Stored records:
========
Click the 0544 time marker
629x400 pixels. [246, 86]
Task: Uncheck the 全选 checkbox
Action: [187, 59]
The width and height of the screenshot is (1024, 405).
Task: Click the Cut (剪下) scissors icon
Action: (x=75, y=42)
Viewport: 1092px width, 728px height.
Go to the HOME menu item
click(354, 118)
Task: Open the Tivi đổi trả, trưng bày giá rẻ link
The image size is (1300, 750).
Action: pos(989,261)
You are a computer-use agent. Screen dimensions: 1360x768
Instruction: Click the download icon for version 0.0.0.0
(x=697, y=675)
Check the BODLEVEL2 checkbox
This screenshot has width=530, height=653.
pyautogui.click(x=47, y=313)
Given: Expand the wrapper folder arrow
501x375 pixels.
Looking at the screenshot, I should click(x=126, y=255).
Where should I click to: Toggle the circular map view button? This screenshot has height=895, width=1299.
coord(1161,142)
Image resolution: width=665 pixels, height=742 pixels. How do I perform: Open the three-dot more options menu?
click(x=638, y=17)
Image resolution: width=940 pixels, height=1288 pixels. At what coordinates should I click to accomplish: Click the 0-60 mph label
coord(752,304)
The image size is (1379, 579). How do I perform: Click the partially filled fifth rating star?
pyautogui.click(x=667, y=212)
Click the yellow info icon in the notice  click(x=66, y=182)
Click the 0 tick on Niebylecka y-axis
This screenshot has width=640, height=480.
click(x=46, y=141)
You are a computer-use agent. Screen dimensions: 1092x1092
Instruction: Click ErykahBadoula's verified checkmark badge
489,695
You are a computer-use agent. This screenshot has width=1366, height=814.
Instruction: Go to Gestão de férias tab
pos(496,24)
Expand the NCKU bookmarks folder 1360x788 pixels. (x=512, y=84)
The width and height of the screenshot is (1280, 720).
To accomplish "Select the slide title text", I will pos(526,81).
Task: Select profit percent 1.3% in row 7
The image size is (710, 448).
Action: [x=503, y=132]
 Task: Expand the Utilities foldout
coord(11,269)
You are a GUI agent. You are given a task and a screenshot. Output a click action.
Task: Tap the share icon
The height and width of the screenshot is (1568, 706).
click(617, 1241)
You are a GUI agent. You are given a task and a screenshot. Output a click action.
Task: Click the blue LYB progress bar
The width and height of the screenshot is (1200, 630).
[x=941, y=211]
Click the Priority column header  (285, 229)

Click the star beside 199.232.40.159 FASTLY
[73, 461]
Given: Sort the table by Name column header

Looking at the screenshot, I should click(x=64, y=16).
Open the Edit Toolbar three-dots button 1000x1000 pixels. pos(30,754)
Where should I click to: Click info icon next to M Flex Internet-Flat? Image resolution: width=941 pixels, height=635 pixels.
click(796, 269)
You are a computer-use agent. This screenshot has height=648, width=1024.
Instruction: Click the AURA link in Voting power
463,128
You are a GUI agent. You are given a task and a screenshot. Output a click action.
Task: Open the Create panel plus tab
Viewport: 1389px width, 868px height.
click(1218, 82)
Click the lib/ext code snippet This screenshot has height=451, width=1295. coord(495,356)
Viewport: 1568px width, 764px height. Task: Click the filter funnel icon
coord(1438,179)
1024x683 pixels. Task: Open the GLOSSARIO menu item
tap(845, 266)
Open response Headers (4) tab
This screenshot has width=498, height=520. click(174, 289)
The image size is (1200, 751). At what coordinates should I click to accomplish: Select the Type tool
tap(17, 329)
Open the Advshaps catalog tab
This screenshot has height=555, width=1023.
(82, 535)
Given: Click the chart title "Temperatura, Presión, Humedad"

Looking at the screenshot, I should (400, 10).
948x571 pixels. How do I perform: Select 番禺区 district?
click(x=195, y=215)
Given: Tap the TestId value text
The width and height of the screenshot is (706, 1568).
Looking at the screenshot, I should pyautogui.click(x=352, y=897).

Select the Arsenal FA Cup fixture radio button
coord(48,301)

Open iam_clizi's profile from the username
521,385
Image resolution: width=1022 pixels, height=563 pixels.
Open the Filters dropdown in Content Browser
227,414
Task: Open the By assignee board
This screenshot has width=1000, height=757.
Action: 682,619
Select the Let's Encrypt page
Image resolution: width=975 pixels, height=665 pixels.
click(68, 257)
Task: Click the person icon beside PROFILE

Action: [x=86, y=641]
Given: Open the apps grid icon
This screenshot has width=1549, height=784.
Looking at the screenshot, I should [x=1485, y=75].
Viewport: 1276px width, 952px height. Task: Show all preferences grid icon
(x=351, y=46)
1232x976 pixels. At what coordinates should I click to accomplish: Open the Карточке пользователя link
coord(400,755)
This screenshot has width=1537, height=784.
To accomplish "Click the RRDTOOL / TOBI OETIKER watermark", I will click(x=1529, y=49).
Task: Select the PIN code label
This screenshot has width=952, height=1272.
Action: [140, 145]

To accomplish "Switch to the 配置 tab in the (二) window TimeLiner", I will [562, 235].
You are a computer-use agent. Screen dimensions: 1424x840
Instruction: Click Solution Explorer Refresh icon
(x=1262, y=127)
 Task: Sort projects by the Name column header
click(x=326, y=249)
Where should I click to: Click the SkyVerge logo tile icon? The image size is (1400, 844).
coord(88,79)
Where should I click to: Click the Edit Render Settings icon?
========
### TASK STATEMENT
For this task, write out exactly the lines of the entries above, starting at the line with "Click the yellow" and ending at the line with "Task: Open the Create panel plus tab", both included, and no others.

### WORKED SOLUTION
Click the yellow info icon in the notice  click(x=66, y=182)
Click the 0 tick on Niebylecka y-axis
This screenshot has width=640, height=480.
click(x=46, y=141)
You are a computer-use agent. Screen dimensions: 1092x1092
Instruction: Click ErykahBadoula's verified checkmark badge
489,695
You are a computer-use agent. This screenshot has width=1366, height=814.
Instruction: Go to Gestão de férias tab
pos(496,24)
Expand the NCKU bookmarks folder 1360x788 pixels. (x=512, y=84)
The width and height of the screenshot is (1280, 720).
To accomplish "Select the slide title text", I will pos(526,81).
Task: Select profit percent 1.3% in row 7
The image size is (710, 448).
Action: [x=503, y=132]
 Task: Expand the Utilities foldout
coord(11,269)
You are a GUI agent. You are given a task and a screenshot. Output a click action.
Task: Tap the share icon
The height and width of the screenshot is (1568, 706).
click(617, 1241)
You are a GUI agent. You are given a task and a screenshot. Output a click action.
Task: Click the blue LYB progress bar
The width and height of the screenshot is (1200, 630).
[x=941, y=211]
Click the Priority column header  (285, 229)

Click the star beside 199.232.40.159 FASTLY
[73, 461]
Given: Sort the table by Name column header

Looking at the screenshot, I should click(x=64, y=16).
Open the Edit Toolbar three-dots button 1000x1000 pixels. pos(30,754)
Where should I click to: Click info icon next to M Flex Internet-Flat? Image resolution: width=941 pixels, height=635 pixels.
click(796, 269)
You are a computer-use agent. This screenshot has height=648, width=1024.
Instruction: Click the AURA link in Voting power
463,128
You are a GUI agent. You are given a task and a screenshot. Output a click action.
Task: Open the Create panel plus tab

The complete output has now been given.